Schématiquement, voici comment ça se passe :
La somme de contrôle permet uniquement de détecter les erreurs de transmission et non de les corriger.
Exemple de computation abstraite
Nous allons essayer de vous expliquer la somme de contrôle par une illustration.
Nous allons implémenter une computation abstraite. C’est juste pour vous donner un exemple, ce n’est même pas proche de la réalité. Mais on reprend juste le principe et notre but c’est de vous faire comprendre le principe, et non de vous expliquer les détails techniques que nous réservons pour l’annexe consacrée au sujet.
L’hôte A désire envoyer un fichier contenant le message « Salut Pierrot » à l’hôte B. Au niveau de la couche transport, un mécanisme de computation de somme de contrôle est effectué et sa valeur est F00XTT01. L’hôte A a utilisé l’application ClemNet qui a pour numéro de port 56890 (au hasard) et utilise le protocole TFTP avec comme numéro de port de destination 69.
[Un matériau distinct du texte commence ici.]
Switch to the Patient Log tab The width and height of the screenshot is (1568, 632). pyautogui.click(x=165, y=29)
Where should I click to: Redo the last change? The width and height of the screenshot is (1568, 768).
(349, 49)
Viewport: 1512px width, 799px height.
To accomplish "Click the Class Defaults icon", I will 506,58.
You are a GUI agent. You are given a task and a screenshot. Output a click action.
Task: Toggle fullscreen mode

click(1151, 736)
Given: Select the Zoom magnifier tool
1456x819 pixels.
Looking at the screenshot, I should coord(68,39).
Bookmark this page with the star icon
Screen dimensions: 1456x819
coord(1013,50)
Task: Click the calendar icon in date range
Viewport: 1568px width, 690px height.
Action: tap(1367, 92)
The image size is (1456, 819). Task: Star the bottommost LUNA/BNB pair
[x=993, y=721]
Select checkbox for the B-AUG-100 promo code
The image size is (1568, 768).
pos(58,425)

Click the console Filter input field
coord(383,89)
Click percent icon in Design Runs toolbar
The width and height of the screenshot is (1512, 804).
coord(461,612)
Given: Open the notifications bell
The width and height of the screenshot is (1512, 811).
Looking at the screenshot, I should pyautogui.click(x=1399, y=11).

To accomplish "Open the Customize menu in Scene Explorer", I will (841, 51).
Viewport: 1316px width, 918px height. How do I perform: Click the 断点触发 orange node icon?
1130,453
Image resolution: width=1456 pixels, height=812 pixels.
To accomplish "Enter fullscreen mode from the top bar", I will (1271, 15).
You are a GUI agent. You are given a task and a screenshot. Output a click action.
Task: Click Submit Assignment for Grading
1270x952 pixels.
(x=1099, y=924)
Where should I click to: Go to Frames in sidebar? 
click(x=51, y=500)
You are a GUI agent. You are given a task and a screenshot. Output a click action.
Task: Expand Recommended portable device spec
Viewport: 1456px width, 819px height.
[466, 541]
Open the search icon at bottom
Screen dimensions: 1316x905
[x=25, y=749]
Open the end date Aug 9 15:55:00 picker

TFTP utilise UDP comme protocole de transmission.
Construisons notre segment UDP.
Nous allons ignorer la valeur du champ « longueur » (length) pour cet exercice. Nous y reviendrons dans le chapitre suivant, pour le moment ce n’est pas important.
Voici à quoi ressemblera notre segment UDP :
Bits | 0 - 15 | 16 - 31 |
---|---|---|
0 | 56890 | 69 |
32 | Length | F00XTT01 |
64 | Salut Pierrot |
Lorsque l’hôte B va recevoir ce message, il va lui aussi computer une somme de contrôle. La computation lui retourne la valeur F00XTT01. Il regarde alors le champ « checksum » (somme de contrôle) dans l’en-tête du segment reçu et compare :
Checksum reçue | Checksum calculée |
---|---|
F00XTT01 | F00XTT01 |
UDP constate alors que c’est pareil, donc le message est bien intègre, aucune erreur de transmission ne s’est produite.
Par contre si les deux sommes de contrôle ne sont pas les mêmes, alors il y a eu une ou plusieurs erreurs de transmission entre l’instant où l’hôte A a envoyé le message, et l’instant où l’hôte B l’a reçu.
Voici un schéma pour résumer ces étapes :
Cet exemple est très, très simplifié. Le but est de vous faire comprendre le principe (d’où le titre de la sous-partie).
Vous avez réussi à appréhender toutes ces notions ? Bravo, vous méritez un 20/20 ! Si le contrôle de flux n’est pas trop difficile à comprendre quand on connait un minimum TCP, le contrôle de congestion a de quoi déboussoler. Le principe est intéressant, après, il n’est pas indispensable de s’arracher les cheveux pour saisir le détail de chaque algorithme. C’est pour cela que nous n’en avons vu que les bases.
Nous venons aussi d’aborder le principe de la somme de contrôle. Si vous souhaitez aller plus loin, une annexe est disponible à ce sujet. Sa lecture est facultative pour suivre le reste du cours.